Un nouveau bouclier tarifaire du gouvernement pour un coût de 2,4 milliards d’euros
La perte de recettes correspondant au bouclier électricité est évaluée au total à 10 milliards d’euros mais ne s’élève qu’à 4,6 milliards d’euros si on s’en tient au périmètre des particuliers. Selon la commission, les TRVe devraient augmenter seulement de 2% l’an prochain et c’est pourquoi le gouvernement a choisi d’augmenter sa taxe : la semaine dernière, il a ainsi présenté une nouvelle version de son bouclier tarifaire avec une accise sur l’électricité relevée à 16€/MWh. Une mesure qui représente, si on s’en tient au périmètre des particuliers, seulement 2,4 milliards d’euros de recettes en moins. Une économie de 1,8 milliards d’euros par rapport au dispositif initial, et qui selon la rapporteure spéciale Christine Lavarde a pour objectif d’arriver à une hausse des tarifs TTC de l’électricité de 10% en février 2024 (par rapport à août 2023). Un scénario démenti par Agnès Pannier Runacher qui argue, elle, que la hausse de février n’était pas encore connue, et dépend des marchés internationaux (le nouveau tarif sera acté au mois de janvier 2024 par la Commission de régulation de l’énergie avant une entrée en vigueur au mois de février). La ministre dément aussi tout projet d’augmenter le tarif de l’électricité à 10% en février, expliquant au contraire vouloir contenir cette hausse à moins de 10%.
Ce n’est pas l’ampleur du bouclier mais son principe même qui est contesté par la commission des finances. Christine Lavarde fustige ainsi une mesure « génératrice d’effets d’aubaines massifs, en flagrante contradiction avec les promesses de sortie du quoi qu’il en coûte », un dispositif qui favorise aussi les ménages les plus aisés et plus consommateurs d’électricité. En retirant le bouclier électricité, la commission des finances prévoit, elle, un TRVe TTC qui atteindrait 228 €/MWh au mois de février prochain, ce qui représente un surcoût évalué par les sénateurs à 50€/an pour une personne seule habitant dans un 35 m2 et jusqu’à 120 €/an pour une famille de 5 personnes habitant 120 m2. « C’est une hausse de 15% » s’exclame le gouvernement, « vous matraquez ! » attaque Agnès Pannier Runacher. « Vous vous êtes félicités de supprimer le bouclier énergie mais si on y met fin de suite, c’est 20% pour tous » ajoute le sénateur communiste Fabien Gay. Qui dit mieux ?

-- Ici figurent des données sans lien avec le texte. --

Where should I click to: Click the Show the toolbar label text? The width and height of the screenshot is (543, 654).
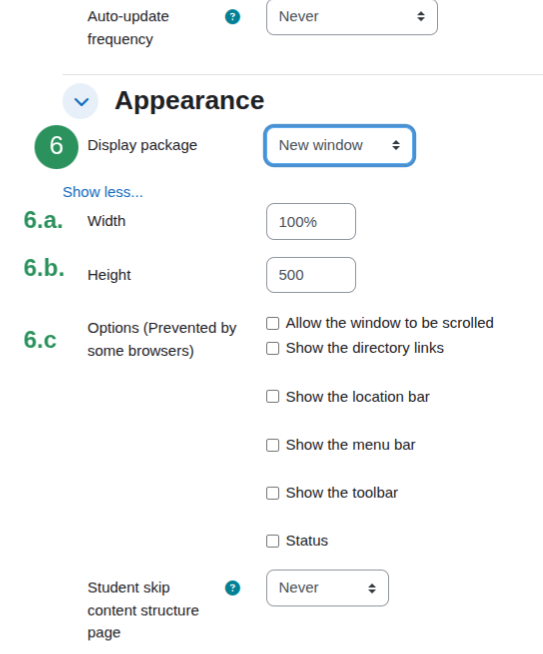click(342, 493)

Un chèque énergie ciblé proposé par le Sénat
Cet après-midi, la commission a donc rendu une partie de ce qu’elle avait pris la semaine dernière, en adoptant un dispositif d’aide plus ciblée. Une « mesure de responsabilité et d’équité », argumente ce matin Christine Lavarde en ouverture de la discussion générale. Dans un document communiqué aux journalistes vendredi 8 décembre, la commission détaille sa mesure : elle propose un chèque énergie qui serait au moins équivalent à la mesure fiscale du gouvernement sur les 6 premiers déciles et qui serait bien supérieur pour les ménages les plus modestes (800 millions d’euros prévus dans la mesure sénatoriale au lieu de 350 millions consacrés aux deux premiers déciles de revenus pour le gouvernement). Coût du dispositif adopté par le Sénat : 1,9 milliard d’euros pour 2024. Face à cette nouvelle dépense, Agnès Pannier-Runacher fustige un « amendement qui aggrave le déficit public ». La commission fait les yeux ronds et réplique qu’il permet au contraire d’économiser 500 millions d’euros (car couplé à la suppression du bouclier tarifaire). Bataille de chiffres… Le socialiste Franck Montaugé qualifie le « débat de très technique ».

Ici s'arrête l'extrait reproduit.